I’m really curious what you find enjoyable about it. Python? Generative model automation for things like posterior predictive chekcs and simulation-based calibration? Having a model-building API like PyMC rather than a domain-specific language like Stan? I’ve been much happier in Python than in R—plotnine is a life saver.
The reason I ask is not because I think we’ll be able to compete with Stan, but because I am working on building a replacement ecosystem for Stan directly in JAX. Coding a model in JAX is more like coding in Stan than PyMC, because you are just leaning on JAX to give you a differentiable language for specifying a log density. But unlike Stan, it’s designed natively for flexible GPU coding and parallelism and has the constructs to support that (despite their “sharp edges”).
In contrast, PyMC really wants you to build a graphical model. I had originally thought we could just use PyMC or NumPyro to generate JAX, but those are very different paradigms and the graphical modeling focus makes it impossible to translate Stan models line for the line the way that is possible in JAX.
I agree, plotnine is awesome! Knowing I wouldn’t completely leave behind ggplot2 went a long way to convince me to use Python more – and Python is certainly what drew me in to PyMC.
I don’t have formal advanced math training. Having been introduced to Bayesian models through McElreath’s book, and then further indoctrinated by Hobbs and Hooten and Gelman et al’s BDA (admittedly a much more challenging read for me), I find translating models from the McElreath style math-stats I write on my chalk board into Stan a simple workflow. Stan just plain rocks for the models I fit. However, I think it is mostly Python per se and the generative model automation for ppc’s that I’ve enjoyed about PyMC thus far. Additionally, in PyMC, the translation from math-stats to model building context manager that PyMC uses (at least the simple-ish ones) is likewise fairly straight forward even if I still prefer to work in Stan.

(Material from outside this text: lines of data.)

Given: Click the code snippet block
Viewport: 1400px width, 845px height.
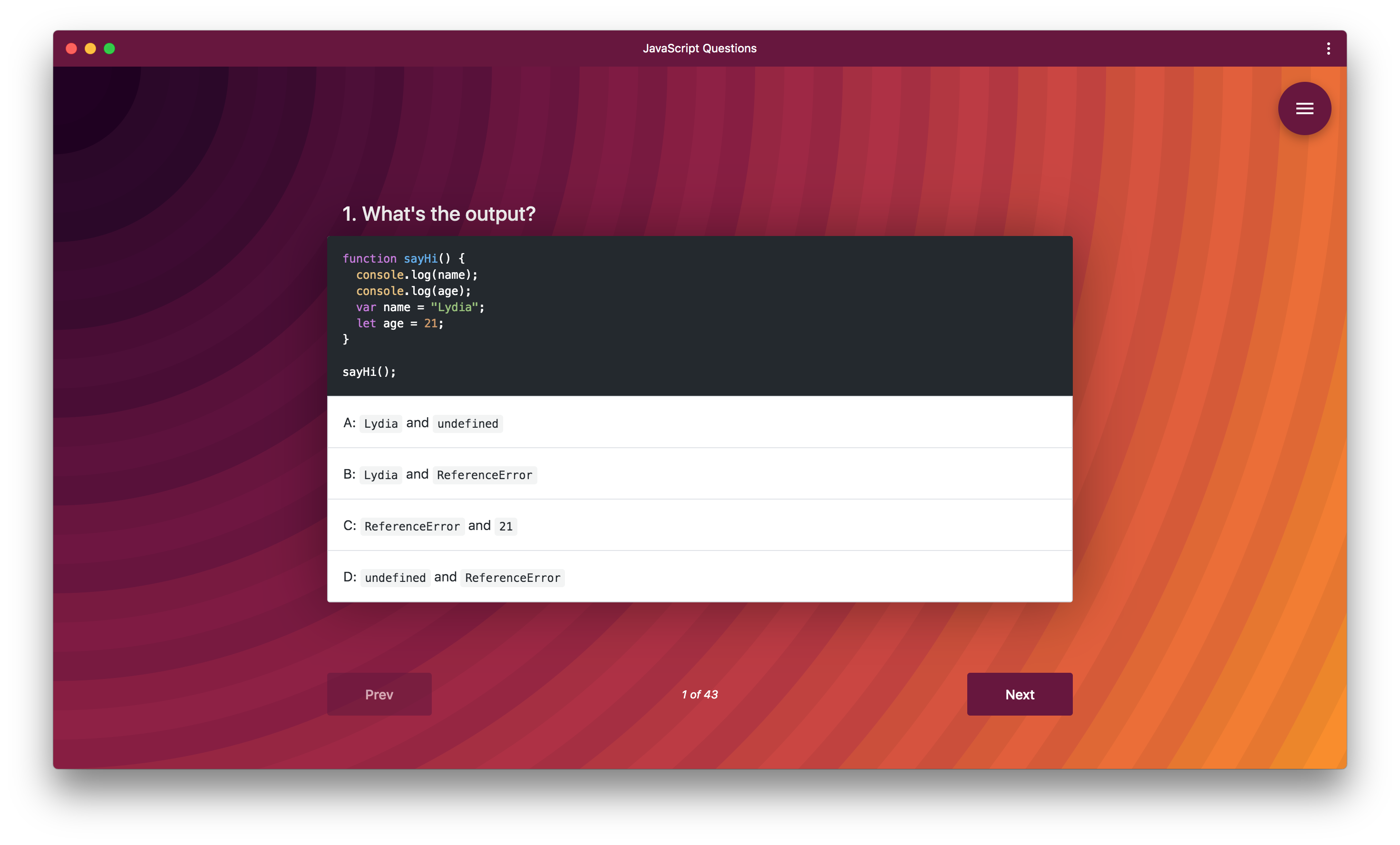Looking at the screenshot, I should point(699,315).
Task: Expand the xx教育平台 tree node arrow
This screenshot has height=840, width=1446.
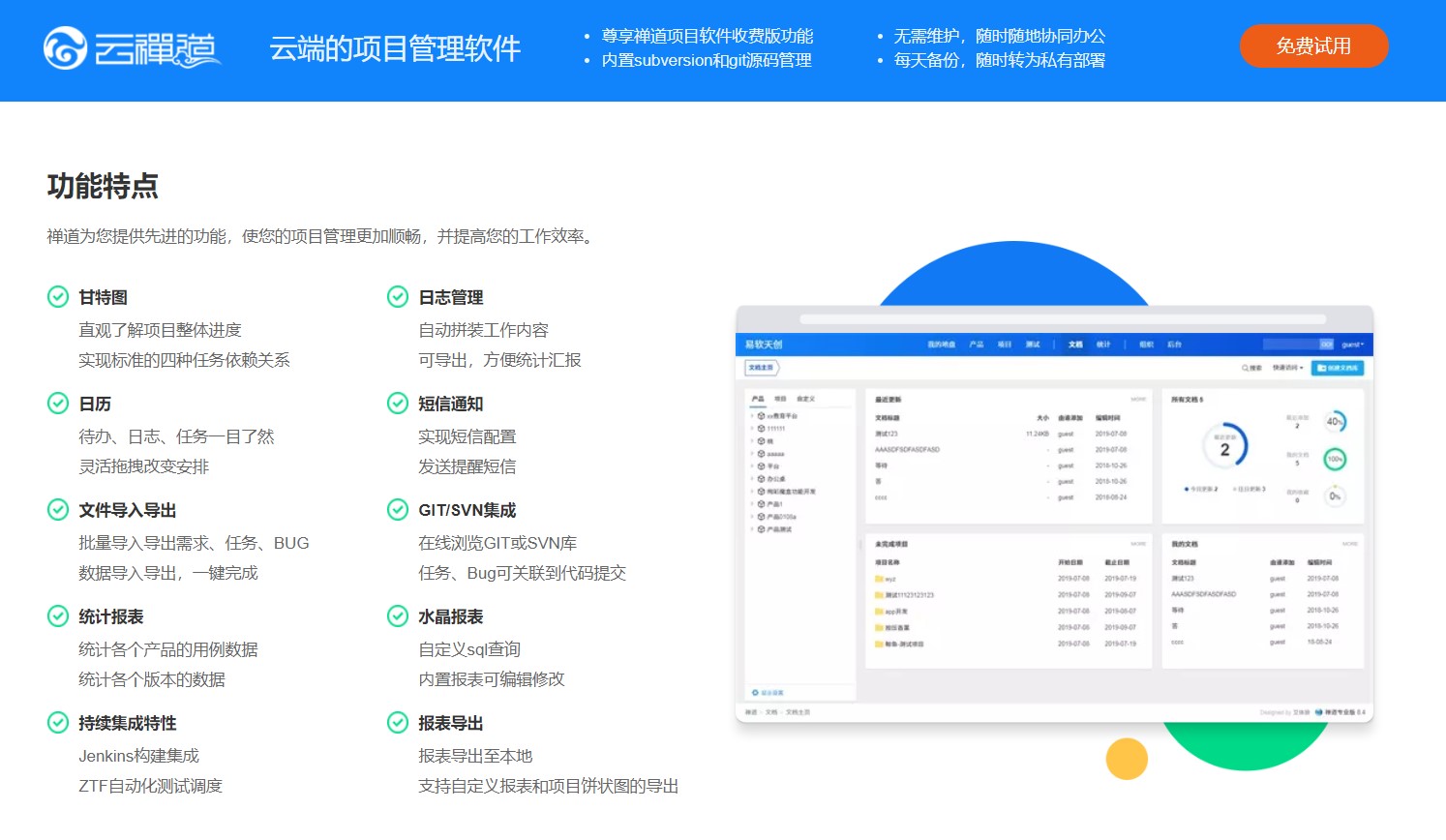Action: click(752, 416)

I feel pretty similarly about turing.jl, for what it’s worth!
Modeling in JAX has not been on my radar but sounds like it would be a hit! Especially given the GPU flexiblity…

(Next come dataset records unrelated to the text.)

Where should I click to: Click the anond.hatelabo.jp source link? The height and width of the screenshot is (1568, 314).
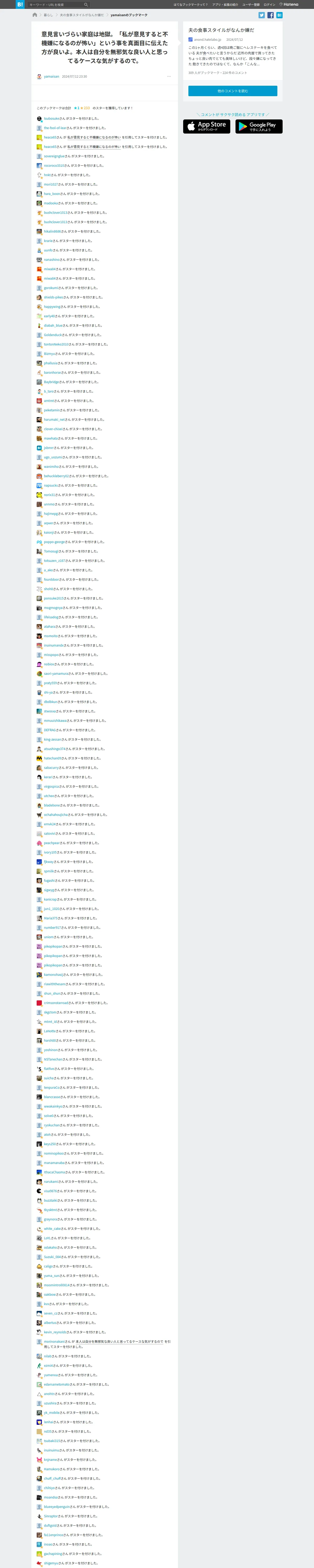click(x=207, y=39)
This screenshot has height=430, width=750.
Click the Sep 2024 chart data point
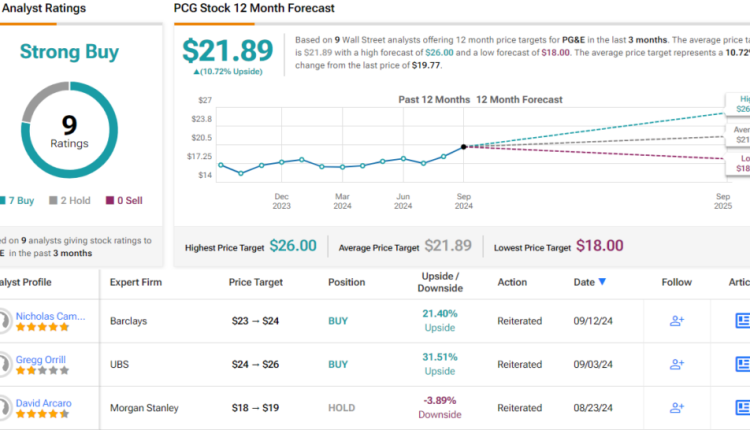pyautogui.click(x=463, y=147)
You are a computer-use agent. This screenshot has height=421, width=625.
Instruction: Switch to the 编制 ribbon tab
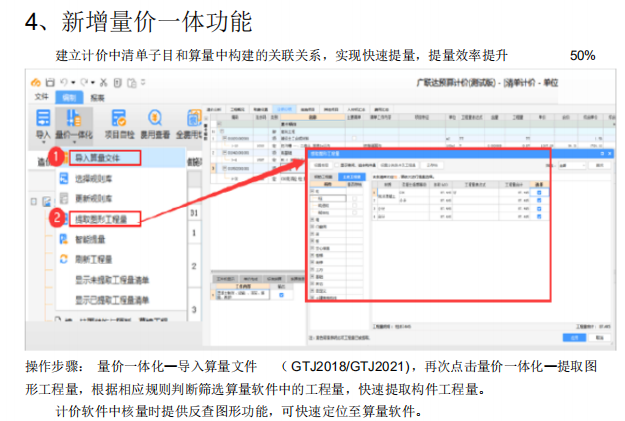click(69, 97)
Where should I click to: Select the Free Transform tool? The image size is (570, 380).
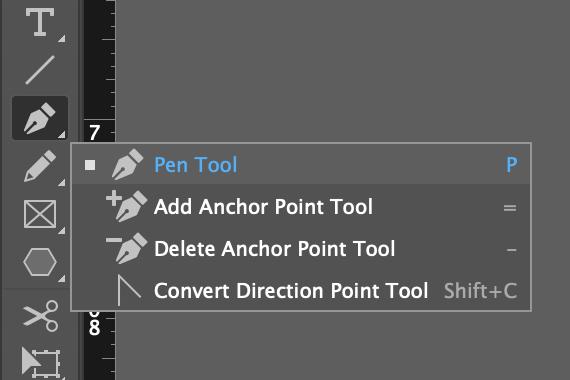point(41,362)
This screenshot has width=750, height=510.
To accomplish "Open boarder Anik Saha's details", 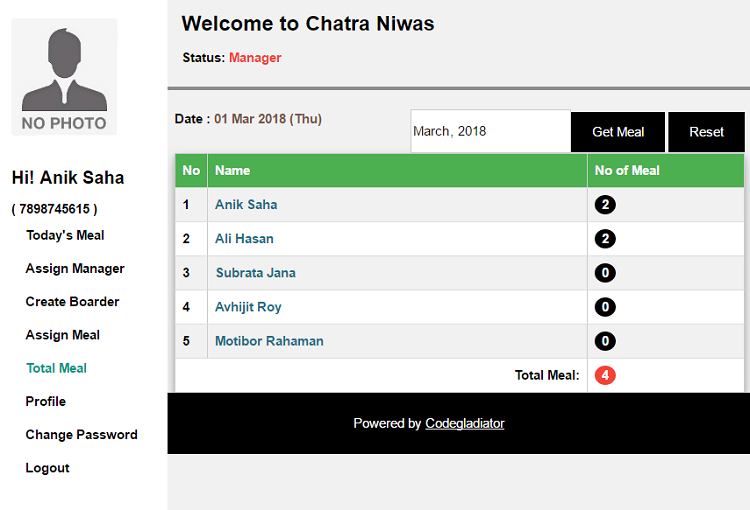I will click(246, 204).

Thanks for the response. What we’ve found with Stan is that the Stan language itself and formulating models is beyond most applications-oriented scientists who just want to use Bayes to fit a model. Part of it is writing loops, part of it’s writing types, and part of it’s just trying to convert stats ideas to code. That’s why tools like brms are an order of magnitude more popular than Stan itself. I think Python attracts a more programming-oriented community than R, so formulating models with the PyMC API may be less of a problem for the PyMC users than it is to formulate models in Stan for the Stan users.
I definitely notice this in my circles as well. Many of my colleagues can fit all of the models they need to in rstanarm which is a fantastic tool. However, I think not learning to translate math to code as in Stan or PyMC obfuscates the power/flexibility of PPL and Bayes, constraining the types of questions applications-oriented scientists think to ask and answer.

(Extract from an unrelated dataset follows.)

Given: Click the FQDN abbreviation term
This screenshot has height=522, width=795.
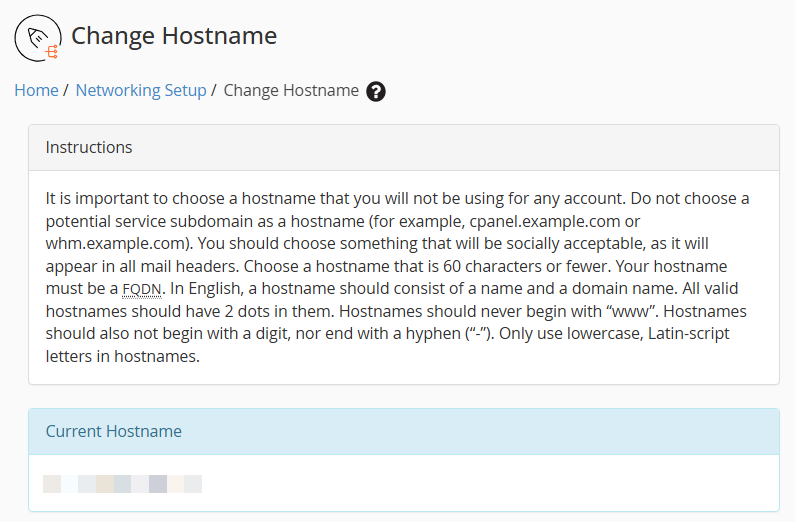Looking at the screenshot, I should tap(141, 289).
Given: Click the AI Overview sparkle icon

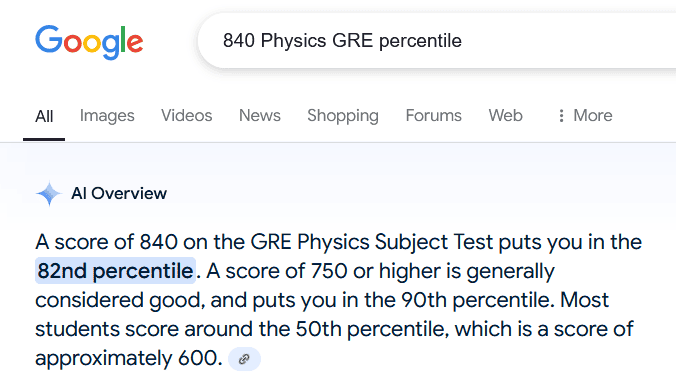Looking at the screenshot, I should 49,194.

From the Hobbs and Hooten book:
“If the only tool in our locker is analysis of variance, then the world we study must be composed of randomized plots.”
I wouldn’t have realized how true that is before visiting epidemiologist John Carlin in Sydney (he’s one of the co-authors of Bayesian Data Analysis). I asked him what kinds of models his students were working on. He just laughed and told me that epidemiologists mostly just learn how to interpret anova output and he had to work with people in the stats department to work on new models (which he does a lot of, by the way).
I came to stats from math and computer science degrees, so coding the models has always been the easiest part of this whole endeavor for me.
The general picture is correct but the comparison is a a bit off. PyMC and numpyro are specific PPLs built on top of general python computational packages: PyTensor and JAX, respectively.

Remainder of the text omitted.